Plans de la colonie pénitentiaire (1895)
Source : plans des établissements pénitentiaires de France dressés par ordre du Ministère de l’Intérieur, Melun, Imprimerie administrative, 1895
Château de La Motte-Beuvron (ca 1920)
Saint-Maurice est la première colonie pénitentiaire publique à avoir été créée hors de toute installation pénitentiaire préexistante. Sa vocation première est dictée par Napoléon III lorsqu’il achète le domaine en 1852. Celui-ci veut y développer une ferme modèle au milieu d’une vaste plaine encore inculte, couverte de landes et de bruyères. Son projet d’établir un village agricole pour y faire vivre une trentaine de familles d’ouvriers agricoles tourne finalement court pour des raisons financières. Il faut attendre ensuite 1872 pour que le président de la république Adolphe Thiers décrète l’installation d’une colonie pénitentiaire agricole publique sur les terres de l’ancien domaine impérial. Le château ne sera jamais destiné à accueillir les mineurs. Il sera réservé au logement du directeur et aux services administratifs.
Texte : Sylvain Cid
Source : carte postale, photographie colorisée
Crédit : droits réservés
Travail aux champs (ca 1920)
La grande culture constitue l’activité emblématique des colonies agricoles pénitentiaires qui se sont organisées selon la doctrine de la régénération mutuelle entre jeunes colons et terres incultes. Au coeur de la Sologne, le défrichage du domaine de La Motte-Beuvron a permis de dégager une superficie de 128 hectares de champs cultivables au sud du château, sur un domaine de 426 hectares qui compte aussi 197 hectares de bois pour la sylviculture, 40 hectares de prairies naturelles, 18 hectares de pâturages et 18 hectares de jachères. En mars 1936, un inspecteur général de l’Enseignement technique juge avec sévérité à la fois la faiblesse des apprentissages proposés par la colonie et son « ’écras[ement] par le souci de gérer l’exploitation d’un domaine trop vaste ». Ses préconisations, au nombre desquelles la renonciation « à l’exploitation de la ferme et du domaine », vont inspirer les réformes de 1936-1937 puis de juin 1938. A la Libération, la grande culture se maintient pourtant encore quelque temps au sein de l’Ecole professionnelle qui s’équipe de tracteurs et de moteurs Bernard. On y cultive le blé, battu à la ferme avec l’aide d’une batteuse, la pomme de terre pour la consommation de l’établissement, mais aussi le colza et le fourrage nécessaire au bétail pendant l’hiver. A côté d’une formation industrielle renforcée, la formation agricole se concentre sur l’élevage, la sylviculture, la viticulture, la laiterie et l’horticulture. Elle est réservée "aux jeunes gens que leur atavisme terrien, leurs attaches paysannes pousseront dans cette voie, ou chez lesquels le goût du travail rural se sera développé" (V. Hourcq, 1950).
***
- [CONSIGNES]
1. Dans l'extrait, à quoi le château est-il réservé ?
2. Recopiez tout le passage de l'extrait qui va de « Plans de la » jusqu'à « Motte-Beuvron (ca 1920) ».
***
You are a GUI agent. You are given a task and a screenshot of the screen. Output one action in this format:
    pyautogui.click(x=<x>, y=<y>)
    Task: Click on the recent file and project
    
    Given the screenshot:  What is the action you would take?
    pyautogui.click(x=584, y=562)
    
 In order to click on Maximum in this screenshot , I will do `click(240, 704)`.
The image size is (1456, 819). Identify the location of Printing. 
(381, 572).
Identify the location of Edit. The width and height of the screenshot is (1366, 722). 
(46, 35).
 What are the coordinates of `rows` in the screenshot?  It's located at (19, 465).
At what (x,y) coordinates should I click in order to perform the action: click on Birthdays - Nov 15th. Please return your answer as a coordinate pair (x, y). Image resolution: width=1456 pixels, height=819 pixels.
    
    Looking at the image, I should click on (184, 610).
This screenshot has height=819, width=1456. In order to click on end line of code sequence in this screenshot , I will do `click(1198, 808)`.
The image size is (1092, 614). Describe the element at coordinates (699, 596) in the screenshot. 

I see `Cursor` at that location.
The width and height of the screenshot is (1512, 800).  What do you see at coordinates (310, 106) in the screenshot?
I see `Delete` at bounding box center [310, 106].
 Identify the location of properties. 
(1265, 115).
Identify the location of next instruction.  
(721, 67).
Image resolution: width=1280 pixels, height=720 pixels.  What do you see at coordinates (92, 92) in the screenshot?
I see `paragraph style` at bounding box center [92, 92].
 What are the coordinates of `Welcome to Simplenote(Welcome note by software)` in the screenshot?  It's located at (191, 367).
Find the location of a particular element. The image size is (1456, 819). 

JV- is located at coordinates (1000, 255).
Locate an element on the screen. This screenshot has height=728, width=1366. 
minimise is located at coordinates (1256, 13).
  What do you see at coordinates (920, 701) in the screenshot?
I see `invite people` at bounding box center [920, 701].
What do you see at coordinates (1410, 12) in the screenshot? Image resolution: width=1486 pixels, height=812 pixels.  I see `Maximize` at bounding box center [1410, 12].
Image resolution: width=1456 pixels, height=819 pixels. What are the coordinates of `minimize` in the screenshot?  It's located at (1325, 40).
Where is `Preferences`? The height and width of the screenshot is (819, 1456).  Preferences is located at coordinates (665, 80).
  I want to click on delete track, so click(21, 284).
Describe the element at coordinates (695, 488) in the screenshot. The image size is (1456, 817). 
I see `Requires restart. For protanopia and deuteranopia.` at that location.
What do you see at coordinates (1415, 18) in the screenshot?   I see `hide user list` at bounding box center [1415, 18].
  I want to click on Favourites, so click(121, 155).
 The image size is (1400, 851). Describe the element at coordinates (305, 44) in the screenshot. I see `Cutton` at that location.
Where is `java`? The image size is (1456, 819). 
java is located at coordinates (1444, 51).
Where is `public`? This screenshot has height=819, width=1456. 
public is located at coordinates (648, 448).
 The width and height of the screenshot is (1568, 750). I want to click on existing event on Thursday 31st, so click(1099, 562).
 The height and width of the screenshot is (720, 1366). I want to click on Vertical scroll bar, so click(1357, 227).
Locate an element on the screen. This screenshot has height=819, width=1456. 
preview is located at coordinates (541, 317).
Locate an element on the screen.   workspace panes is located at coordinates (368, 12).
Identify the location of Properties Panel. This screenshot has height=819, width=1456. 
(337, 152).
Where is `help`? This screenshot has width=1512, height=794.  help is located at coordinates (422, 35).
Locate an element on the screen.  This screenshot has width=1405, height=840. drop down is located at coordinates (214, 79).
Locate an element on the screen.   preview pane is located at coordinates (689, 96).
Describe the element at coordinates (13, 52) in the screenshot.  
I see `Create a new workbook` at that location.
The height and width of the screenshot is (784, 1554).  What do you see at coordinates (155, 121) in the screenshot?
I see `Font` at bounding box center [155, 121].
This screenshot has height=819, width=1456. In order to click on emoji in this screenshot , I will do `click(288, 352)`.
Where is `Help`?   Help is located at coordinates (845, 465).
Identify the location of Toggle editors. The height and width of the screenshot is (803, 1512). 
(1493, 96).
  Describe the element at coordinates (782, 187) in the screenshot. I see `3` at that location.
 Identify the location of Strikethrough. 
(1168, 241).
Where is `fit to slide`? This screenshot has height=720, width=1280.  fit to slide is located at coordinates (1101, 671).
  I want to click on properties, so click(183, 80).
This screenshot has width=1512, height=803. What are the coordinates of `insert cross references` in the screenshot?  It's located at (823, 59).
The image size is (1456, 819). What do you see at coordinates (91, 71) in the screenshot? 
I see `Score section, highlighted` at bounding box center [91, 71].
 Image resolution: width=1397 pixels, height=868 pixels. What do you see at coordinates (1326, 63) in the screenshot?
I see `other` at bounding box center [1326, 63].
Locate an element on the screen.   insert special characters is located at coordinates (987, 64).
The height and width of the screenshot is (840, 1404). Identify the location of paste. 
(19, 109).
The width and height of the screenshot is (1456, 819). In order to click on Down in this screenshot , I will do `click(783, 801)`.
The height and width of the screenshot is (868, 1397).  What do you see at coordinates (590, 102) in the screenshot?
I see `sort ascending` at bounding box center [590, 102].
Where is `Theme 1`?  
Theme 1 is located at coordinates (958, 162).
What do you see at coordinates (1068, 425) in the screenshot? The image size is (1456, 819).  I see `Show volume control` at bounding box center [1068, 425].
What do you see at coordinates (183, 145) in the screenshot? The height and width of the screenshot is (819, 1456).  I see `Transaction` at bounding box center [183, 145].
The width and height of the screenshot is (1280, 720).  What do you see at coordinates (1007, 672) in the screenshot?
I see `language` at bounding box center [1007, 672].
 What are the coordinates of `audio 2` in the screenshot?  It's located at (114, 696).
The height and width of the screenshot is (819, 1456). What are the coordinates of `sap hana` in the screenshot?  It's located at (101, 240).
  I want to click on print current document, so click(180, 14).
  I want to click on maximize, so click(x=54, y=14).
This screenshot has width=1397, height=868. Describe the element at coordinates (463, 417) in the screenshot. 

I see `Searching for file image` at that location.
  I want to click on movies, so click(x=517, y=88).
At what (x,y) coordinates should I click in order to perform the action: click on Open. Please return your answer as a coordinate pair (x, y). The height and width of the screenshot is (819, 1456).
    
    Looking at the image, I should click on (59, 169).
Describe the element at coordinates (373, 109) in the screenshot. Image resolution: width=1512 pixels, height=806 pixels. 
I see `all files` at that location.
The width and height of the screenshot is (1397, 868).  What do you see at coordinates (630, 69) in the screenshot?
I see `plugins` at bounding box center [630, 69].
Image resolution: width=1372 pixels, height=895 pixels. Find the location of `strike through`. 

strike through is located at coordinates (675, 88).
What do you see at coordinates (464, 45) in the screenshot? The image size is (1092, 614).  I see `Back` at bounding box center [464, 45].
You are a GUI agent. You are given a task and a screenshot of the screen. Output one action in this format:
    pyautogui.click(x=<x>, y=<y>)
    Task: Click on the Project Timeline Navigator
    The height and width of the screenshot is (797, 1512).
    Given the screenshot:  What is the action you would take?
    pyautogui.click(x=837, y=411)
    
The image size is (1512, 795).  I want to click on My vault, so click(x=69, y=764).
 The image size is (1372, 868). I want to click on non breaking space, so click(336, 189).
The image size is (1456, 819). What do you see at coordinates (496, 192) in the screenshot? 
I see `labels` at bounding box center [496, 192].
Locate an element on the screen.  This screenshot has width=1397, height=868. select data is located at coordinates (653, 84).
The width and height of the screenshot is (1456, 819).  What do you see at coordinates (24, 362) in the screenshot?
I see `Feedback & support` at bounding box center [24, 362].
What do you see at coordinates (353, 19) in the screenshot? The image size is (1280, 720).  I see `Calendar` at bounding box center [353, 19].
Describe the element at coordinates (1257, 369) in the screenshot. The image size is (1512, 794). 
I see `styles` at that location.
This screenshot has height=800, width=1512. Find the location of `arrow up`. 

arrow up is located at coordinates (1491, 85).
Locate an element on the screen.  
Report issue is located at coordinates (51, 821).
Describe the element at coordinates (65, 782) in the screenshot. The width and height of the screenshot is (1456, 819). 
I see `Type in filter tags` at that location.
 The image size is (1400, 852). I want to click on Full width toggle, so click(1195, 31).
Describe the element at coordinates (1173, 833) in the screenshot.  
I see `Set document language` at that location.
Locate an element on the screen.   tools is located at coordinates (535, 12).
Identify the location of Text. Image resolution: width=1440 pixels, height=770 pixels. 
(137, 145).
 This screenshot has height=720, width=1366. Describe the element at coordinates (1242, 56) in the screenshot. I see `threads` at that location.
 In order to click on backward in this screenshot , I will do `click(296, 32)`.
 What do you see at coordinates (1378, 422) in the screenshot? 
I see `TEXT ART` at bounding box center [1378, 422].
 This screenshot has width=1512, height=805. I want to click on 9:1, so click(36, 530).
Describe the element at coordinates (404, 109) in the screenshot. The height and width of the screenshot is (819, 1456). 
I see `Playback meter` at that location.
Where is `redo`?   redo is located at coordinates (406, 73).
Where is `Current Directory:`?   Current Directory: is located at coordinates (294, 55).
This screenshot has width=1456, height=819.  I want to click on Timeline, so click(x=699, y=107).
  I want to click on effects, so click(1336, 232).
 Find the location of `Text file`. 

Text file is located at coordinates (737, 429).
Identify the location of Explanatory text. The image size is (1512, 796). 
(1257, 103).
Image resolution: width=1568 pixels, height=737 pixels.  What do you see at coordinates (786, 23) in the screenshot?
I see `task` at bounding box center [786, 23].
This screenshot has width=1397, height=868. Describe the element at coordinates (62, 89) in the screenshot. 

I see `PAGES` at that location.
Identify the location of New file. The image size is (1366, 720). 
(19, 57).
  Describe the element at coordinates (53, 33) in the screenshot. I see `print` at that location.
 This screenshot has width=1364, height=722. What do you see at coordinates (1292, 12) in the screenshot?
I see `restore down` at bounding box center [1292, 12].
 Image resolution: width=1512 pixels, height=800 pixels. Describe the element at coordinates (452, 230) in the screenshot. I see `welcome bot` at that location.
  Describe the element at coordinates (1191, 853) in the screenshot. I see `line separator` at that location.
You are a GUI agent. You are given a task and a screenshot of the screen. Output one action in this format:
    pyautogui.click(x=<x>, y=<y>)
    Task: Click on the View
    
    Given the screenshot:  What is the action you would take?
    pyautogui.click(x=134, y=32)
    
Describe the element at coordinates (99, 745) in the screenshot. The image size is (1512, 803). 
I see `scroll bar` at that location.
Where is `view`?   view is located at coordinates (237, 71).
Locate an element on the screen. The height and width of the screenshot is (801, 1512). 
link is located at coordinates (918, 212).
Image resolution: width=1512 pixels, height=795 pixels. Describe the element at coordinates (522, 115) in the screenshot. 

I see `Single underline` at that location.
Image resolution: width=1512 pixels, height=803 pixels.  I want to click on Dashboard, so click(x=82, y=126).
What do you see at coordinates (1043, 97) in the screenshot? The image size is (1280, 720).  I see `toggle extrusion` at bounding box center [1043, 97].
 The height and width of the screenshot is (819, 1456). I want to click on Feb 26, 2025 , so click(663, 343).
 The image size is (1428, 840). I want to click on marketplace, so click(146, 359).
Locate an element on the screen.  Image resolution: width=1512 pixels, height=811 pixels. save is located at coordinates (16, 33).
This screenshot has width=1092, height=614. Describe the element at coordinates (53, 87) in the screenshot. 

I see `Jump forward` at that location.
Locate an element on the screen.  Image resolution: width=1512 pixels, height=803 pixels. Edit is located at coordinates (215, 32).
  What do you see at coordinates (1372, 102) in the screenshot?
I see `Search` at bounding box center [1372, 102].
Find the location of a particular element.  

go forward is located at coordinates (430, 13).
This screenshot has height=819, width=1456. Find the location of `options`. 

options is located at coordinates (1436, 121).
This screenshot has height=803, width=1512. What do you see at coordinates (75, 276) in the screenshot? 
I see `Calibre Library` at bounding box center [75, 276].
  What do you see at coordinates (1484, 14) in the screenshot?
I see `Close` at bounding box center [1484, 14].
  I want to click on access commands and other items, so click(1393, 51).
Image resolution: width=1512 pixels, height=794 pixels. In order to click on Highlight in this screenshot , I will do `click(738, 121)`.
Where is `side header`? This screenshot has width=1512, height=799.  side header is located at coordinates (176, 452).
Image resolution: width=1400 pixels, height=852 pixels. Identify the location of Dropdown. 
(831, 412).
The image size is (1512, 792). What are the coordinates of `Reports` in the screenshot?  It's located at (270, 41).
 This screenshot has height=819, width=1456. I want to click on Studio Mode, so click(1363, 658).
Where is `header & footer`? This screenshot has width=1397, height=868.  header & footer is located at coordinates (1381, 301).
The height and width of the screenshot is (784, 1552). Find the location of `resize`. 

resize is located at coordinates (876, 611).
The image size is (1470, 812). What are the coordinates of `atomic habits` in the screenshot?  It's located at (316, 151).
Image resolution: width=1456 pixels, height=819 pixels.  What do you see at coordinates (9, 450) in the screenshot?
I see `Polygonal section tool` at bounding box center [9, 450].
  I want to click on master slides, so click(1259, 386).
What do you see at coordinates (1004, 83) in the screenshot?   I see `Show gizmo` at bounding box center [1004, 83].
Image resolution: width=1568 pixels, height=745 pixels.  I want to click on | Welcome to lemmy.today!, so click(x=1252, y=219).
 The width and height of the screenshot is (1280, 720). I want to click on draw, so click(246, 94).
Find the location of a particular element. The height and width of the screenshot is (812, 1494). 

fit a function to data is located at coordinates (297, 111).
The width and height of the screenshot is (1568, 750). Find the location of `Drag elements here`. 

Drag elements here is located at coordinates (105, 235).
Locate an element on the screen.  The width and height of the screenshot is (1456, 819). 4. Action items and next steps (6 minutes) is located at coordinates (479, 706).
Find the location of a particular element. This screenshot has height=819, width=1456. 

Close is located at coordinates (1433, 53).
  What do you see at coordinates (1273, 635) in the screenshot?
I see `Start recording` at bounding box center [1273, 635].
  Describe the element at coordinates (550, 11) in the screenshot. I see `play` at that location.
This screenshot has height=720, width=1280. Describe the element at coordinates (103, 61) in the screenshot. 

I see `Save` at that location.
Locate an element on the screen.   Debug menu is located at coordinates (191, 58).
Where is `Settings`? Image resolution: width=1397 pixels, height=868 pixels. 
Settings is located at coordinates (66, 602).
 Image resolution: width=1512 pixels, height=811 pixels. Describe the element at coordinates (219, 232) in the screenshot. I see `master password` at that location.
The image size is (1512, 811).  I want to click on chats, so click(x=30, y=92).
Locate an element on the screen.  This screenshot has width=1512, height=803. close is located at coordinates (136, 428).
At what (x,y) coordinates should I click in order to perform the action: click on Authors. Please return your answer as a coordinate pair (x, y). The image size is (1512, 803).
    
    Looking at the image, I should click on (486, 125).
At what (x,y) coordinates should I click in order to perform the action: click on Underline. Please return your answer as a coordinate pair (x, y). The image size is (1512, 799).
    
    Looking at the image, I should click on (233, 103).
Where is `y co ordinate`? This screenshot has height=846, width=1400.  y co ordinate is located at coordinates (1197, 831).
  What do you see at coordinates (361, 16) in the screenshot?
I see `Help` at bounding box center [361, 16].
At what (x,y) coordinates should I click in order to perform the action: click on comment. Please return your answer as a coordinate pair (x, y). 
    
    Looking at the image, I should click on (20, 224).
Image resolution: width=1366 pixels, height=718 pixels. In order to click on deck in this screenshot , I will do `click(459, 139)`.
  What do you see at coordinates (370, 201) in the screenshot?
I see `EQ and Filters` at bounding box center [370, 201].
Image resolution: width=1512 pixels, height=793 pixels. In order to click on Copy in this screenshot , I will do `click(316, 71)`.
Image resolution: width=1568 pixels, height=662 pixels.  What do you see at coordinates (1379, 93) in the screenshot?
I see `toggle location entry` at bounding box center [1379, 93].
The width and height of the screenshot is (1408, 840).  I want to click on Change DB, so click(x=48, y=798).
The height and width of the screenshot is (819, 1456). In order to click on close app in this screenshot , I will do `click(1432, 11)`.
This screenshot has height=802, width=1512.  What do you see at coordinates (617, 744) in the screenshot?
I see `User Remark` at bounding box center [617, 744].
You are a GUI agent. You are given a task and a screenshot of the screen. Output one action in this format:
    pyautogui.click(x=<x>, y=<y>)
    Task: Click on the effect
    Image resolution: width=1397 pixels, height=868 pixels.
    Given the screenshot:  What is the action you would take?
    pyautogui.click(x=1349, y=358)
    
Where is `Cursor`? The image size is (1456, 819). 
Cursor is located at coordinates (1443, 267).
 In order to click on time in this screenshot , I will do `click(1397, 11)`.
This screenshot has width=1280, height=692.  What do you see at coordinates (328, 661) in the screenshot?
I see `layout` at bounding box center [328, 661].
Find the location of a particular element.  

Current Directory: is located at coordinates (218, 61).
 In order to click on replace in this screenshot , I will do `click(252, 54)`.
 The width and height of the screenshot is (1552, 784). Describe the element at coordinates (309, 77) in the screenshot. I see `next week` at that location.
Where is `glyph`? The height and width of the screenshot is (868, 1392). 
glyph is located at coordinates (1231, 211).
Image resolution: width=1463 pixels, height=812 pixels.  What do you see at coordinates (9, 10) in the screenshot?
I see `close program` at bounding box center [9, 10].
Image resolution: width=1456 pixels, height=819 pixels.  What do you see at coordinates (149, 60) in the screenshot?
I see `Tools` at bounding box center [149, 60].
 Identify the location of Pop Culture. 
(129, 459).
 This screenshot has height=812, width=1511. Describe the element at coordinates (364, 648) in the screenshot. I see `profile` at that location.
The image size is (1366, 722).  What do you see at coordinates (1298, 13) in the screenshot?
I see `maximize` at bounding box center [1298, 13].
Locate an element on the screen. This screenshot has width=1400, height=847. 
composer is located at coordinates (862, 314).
***
- [CORRIGÉ PAR CONSIGNE]
1. Au logement du directeur et aux services administratifs.

2.
Plans de la colonie pénitentiaire (1895)
Source : plans des établissements pénitentiaires de France dressés par ordre du Ministère de l’Intérieur, Melun, Imprimerie administrative, 1895
Château de La Motte-Beuvron (ca 1920)